Fast Approximate Anti-aliasing (FXAA)

FXAA is one of the least resource intensive anti-aliasing technologies. So if you want anti-aliasing but don’t own or want to buy a high-end PC, FXAA is the way to go. It blurs the shapes of the edges of the image instead of running all the computations and uses the power of the GPU to do so, resulting in much faster results with minimal performance impact on your PC.

Temporal Refinement (TXAA)

TXAA is a relatively new type of anti-aliasing that only appears on newer GPUs. It integrates several anti-aliasing techniques to smooth the edges of an image. It is not as demanding as some other anti-aliasing techniques but produces better quality images than FXAA. However, you may still see some blurry photos.

Morphological Anti-aliasing (MLAA)

TXAA’s anti-aliasing technology improves edges by identifying differences between pixels. Unlike TXAA, which focuses more on quality than performance, MLAA doesn’t overwhelm your PC. It is more efficient and balances quality and performance over what is required. However, the downside to this method is that it can go wrong sometimes, distorting the text when blending the background and foreground parts of the image.

Nvidia and AMD Anti-Aliasing

AMD also has its own anti-aliasing technology called CSAA, and Nvidia has CFAA anti-aliasing. Nvidia’s CSAA is more efficient and reduces the load on your GPU by sampling fewer colors, but produces images with less accurate colors because of it. While AMD CFAA uses edge detection algorithms to better filter lines without losing color, it comes with higher GPU power requirements than Nvidia anti-aliasing.

What type of Anti-Aliasing should I use?

There are many different types/anti-aliasing techniques available, but you may only see one or two depending on the game you’re using. So what polishing should we choose/use?

SSAA is the best option if your computer can handle the load it puts out. But if your computer can’t stand it, AMD anti-aliasing and NVIDIA EQAA or CSAA technologies are the best options.
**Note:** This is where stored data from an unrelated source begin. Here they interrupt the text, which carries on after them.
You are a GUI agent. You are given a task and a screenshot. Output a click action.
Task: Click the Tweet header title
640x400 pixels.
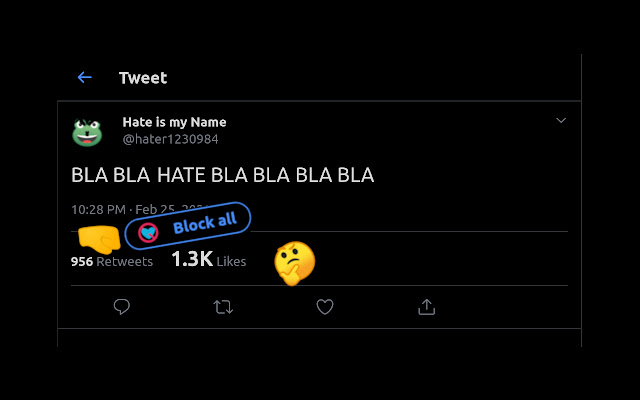143,78
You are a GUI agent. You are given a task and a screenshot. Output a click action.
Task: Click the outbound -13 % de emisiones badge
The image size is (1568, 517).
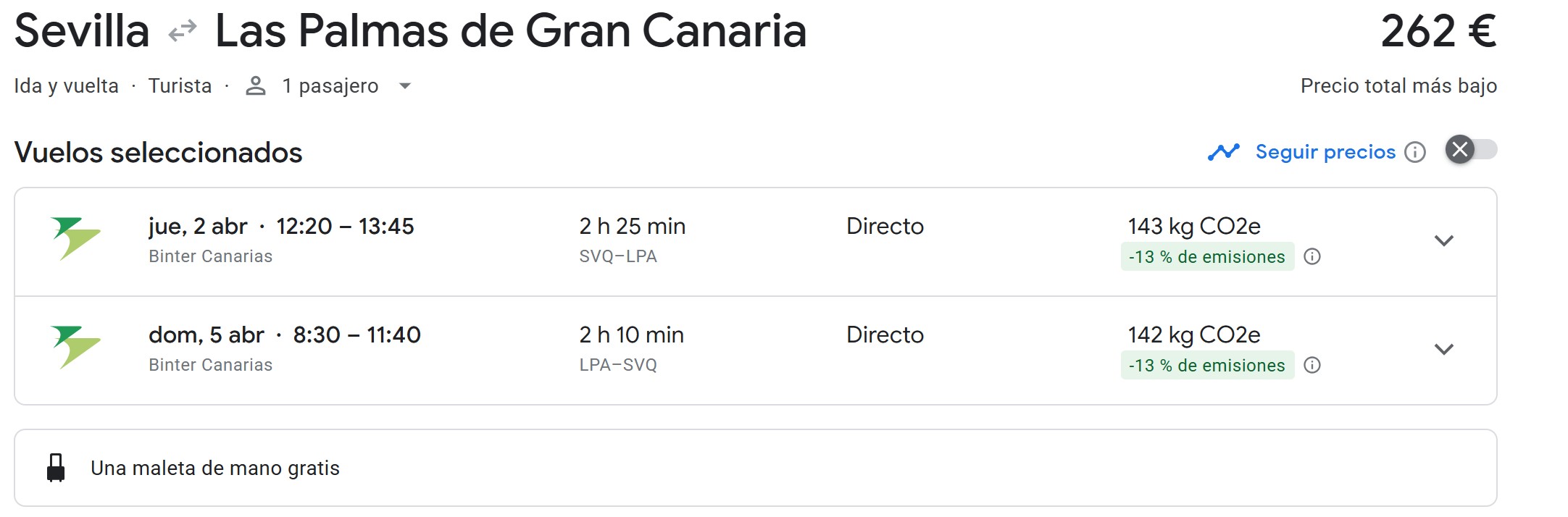tap(1206, 256)
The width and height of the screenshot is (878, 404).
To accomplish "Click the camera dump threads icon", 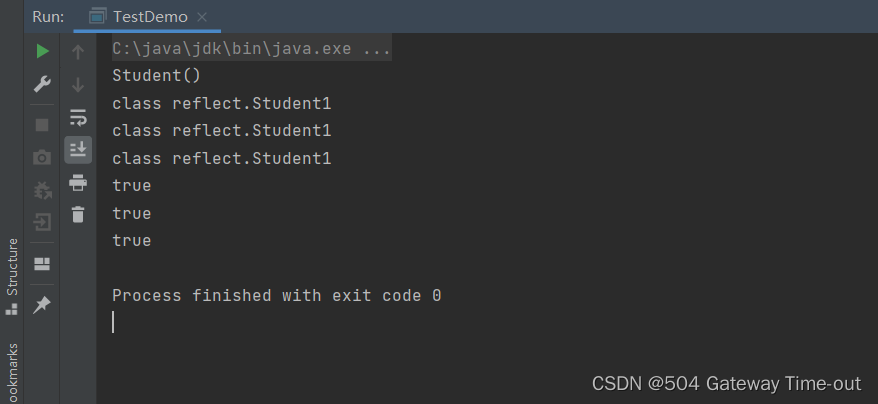I will point(42,157).
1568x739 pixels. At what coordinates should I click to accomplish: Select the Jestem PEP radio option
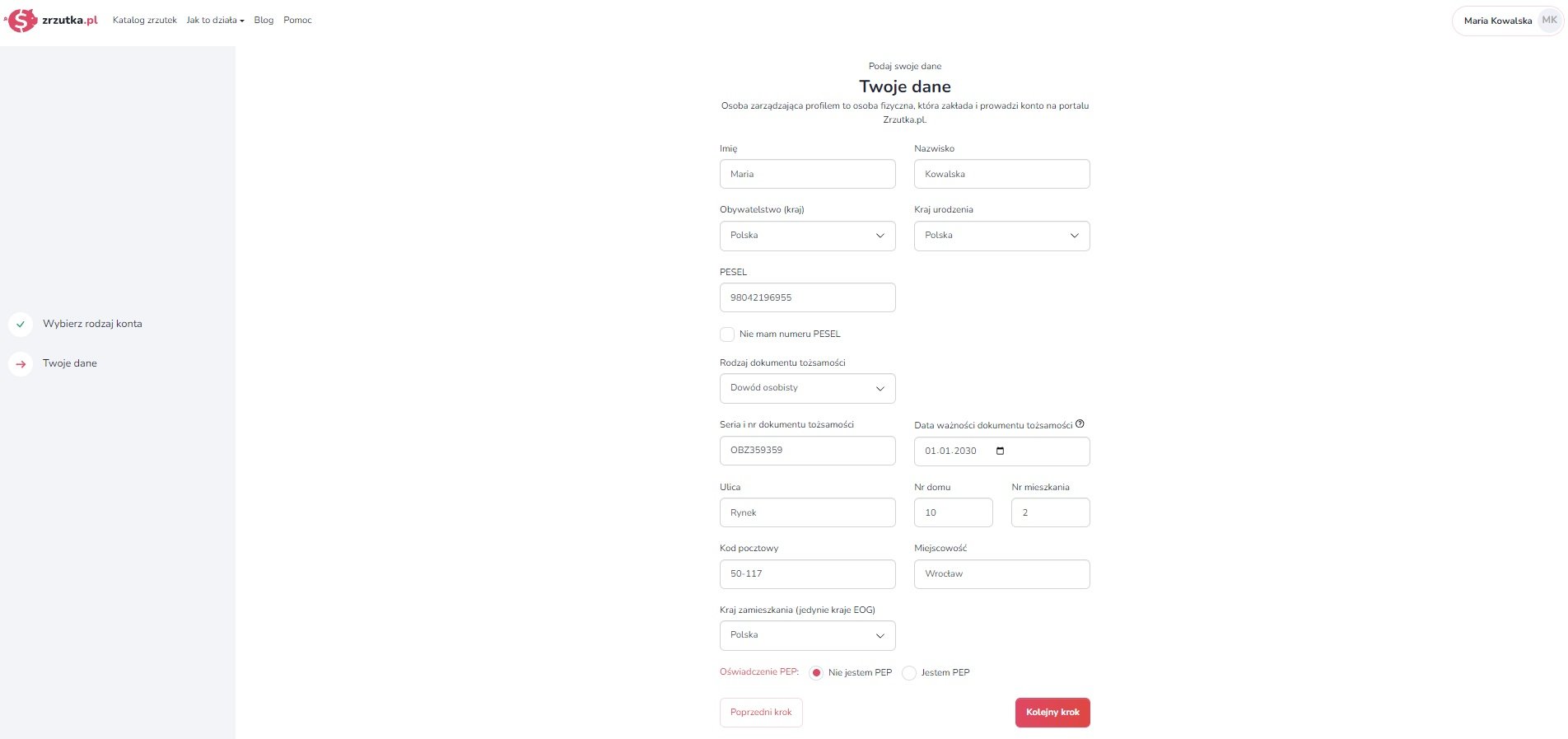(x=909, y=673)
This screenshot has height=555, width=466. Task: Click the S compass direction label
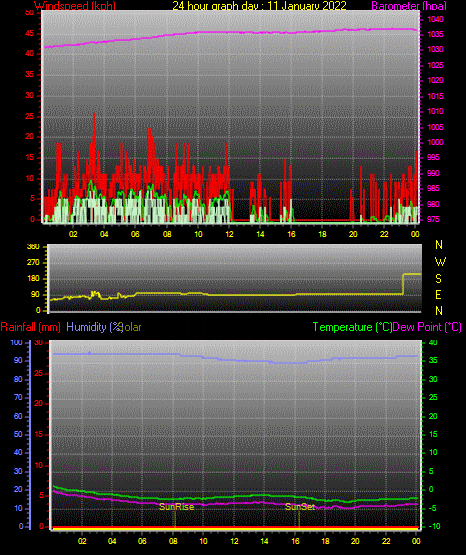[438, 279]
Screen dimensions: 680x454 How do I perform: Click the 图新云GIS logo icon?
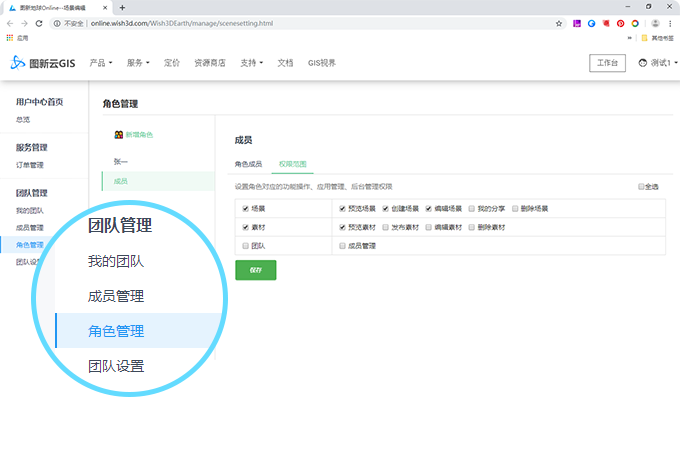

On mid-range PCs that don’t have AMD and NVIDIA EQAA or CSAA, you have the option to use MSAA. And those with lower quality PCs, you should stick with FXAA if you want to keep anti-aliasing without upgrading your PC.

Screen size certainly has an effect on aliasing, too. For example, if you’re playing a game with a 21 inch HD 1080p screen, you probably won’t see a lot of nicknames. But if your screen is a 40-inch 1080p TV, you’ll feel even more of a difference.

Should I enable or disable Anti Aliasing?

There are benefits to both. If you are playing a game and want to see the best look of the game then turn on anti-aliasing. What anti-aliasing does is smooth the edges of the image.

Jaggedness is the same alias, so by enabling anti aliasing you get a smoother game. What you don’t get is smoother gameplay, as enabling anti-aliasing means having your GPU do more calculations per frame to achieve smoothness. This means that it can reduce the FPS in your game.

When you’re playing a game, you might feel like sacrificing a bit of a nice screen for a faster gameplay speed. This is the real question, do you want to spoil your eyes or do you want to play faster? It all depends on your choice.


So what is anti-aliasing? To put it simply, anti-aliasing is a technique used to remove jags or effects such as “ladders” on the edges of a video game graphic to make it appear somewhat smoother. But the truth is that modern games do not even require anti-aliasing in some cases.

But it’s still a good idea, you understand what anti-aliasing is and how it works, as I explain in this article. Knowing about them helps you make the right decision whether it is to focus on quality or performance in computer games.